Identifying Critical Stages in Vaccine Induced IHIV-I Immunity The emergence of neutralizing serum antibody responses only after cellular immune responses have suppressed HIV replication has led to doubts regarding the importance of humoral immunity in controlling HIV infections. Nonetheless, rare, broadly cross-reactive antibodies are capable of neutralizing multiple isolates of HIV-1 in vitro, and when passively administered can prevent experimental infections. Thus, efficacious humoral immune responses remain crucial to the development of protective HIV-1 vaccines. Why are such antibodies rarely produced by HIV-infected patients? Why are the neutralizing epitopes present on the HIV-1 envelope so poorly immunogenic? Several explanations for the remarkable scarcity of HIV-1 broadly reactive, neutralizing antibody have been offered including the complexity and genetic plasticity of the HIV envelope antigens, the shielding of crucial antigen sites by glycosylation, competitive suppression by non-neutralizing surface antigens, immunological tolerance, and insufficient diversity in the primary antibody repertoire. All of these hypotheses are plausible, but remarkably detailed in situ studies of primary immune responses to HIV-1 antigens have not been performed. We know that HIV-1 neutralizing epitopes are poorly immunogenic but we do not know why. We shall, therefore, carry out studies to identify any deficits in the humoral responses of mice immunized with HIV-1 vaccines by focusing on the characteristic patterns of cellular migration, interaction, proliferation, and differentiation necessary for robust and efficacious antibody production. Our studies will use histologic, flow cytometric and molecular genetic comparisons of responses to HIV-1 and control vaccines and will identify those differences that may account for the rarity of protective HIV-1 antibody.

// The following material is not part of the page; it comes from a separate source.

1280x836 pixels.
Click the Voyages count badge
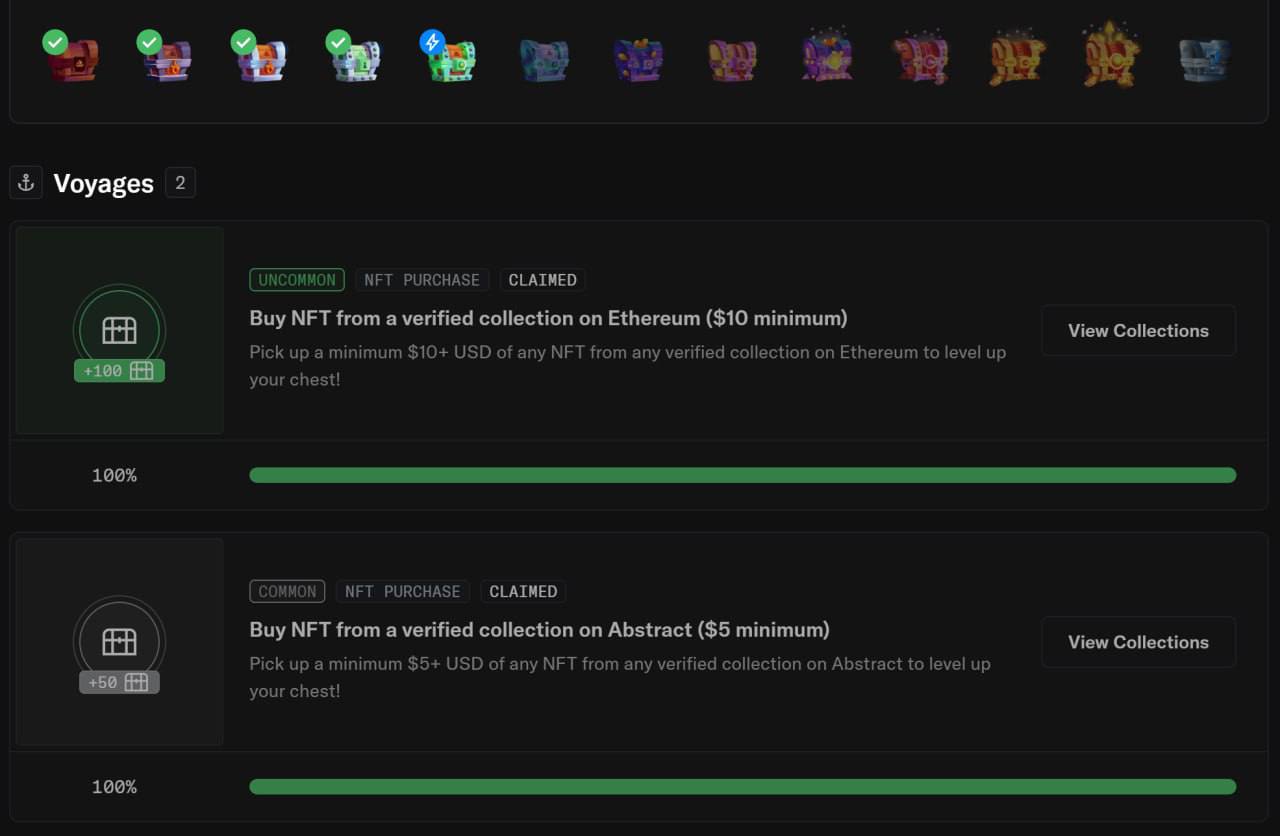tap(180, 183)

确定疫苗诱导的IHIV-I免疫的关键阶段 只有在细胞免疫应答抑制HIV复制后才出现中和血清抗体应答，这导致人们对体液免疫在控制HIV感染中的重要性产生怀疑。尽管如此，罕见的，广泛的交叉反应性抗体能够在体外中和多种HIV-1分离株，并且当被动给药时可以预防实验性感染。因此，有效的体液免疫应答对于开发保护性HIV-1疫苗仍然至关重要。 为什么艾滋病病毒感染者很少产生这种抗体？为什么HIV-1包膜上的中和表位免疫原性如此差？对HIV-1广泛反应性中和抗体的显著缺乏已经提供了几种解释，包括HIV包膜抗原的复杂性和遗传可塑性，通过糖基化屏蔽关键抗原位点，通过非中和表面抗原的竞争性抑制，免疫耐受性，以及初级抗体库的多样性不足。所有这些假设都是合理的，但尚未进行对HIV-1抗原的初级免疫应答的非常详细的原位研究。我们知道HIV-1中和 表位的免疫原性差，但我们不知道为什么。因此，我们将开展研究，通过关注细胞迁移、相互作用、增殖和分化的特征模式，确定HIV-1疫苗免疫小鼠体液应答的任何缺陷，这些特征模式是产生稳健有效抗体所必需的。我们的研究将使用组织学，流式细胞术和分子遗传学比较HIV-1和对照疫苗的反应，并将确定这些差异，可能占保护性HIV-1抗体的稀有性。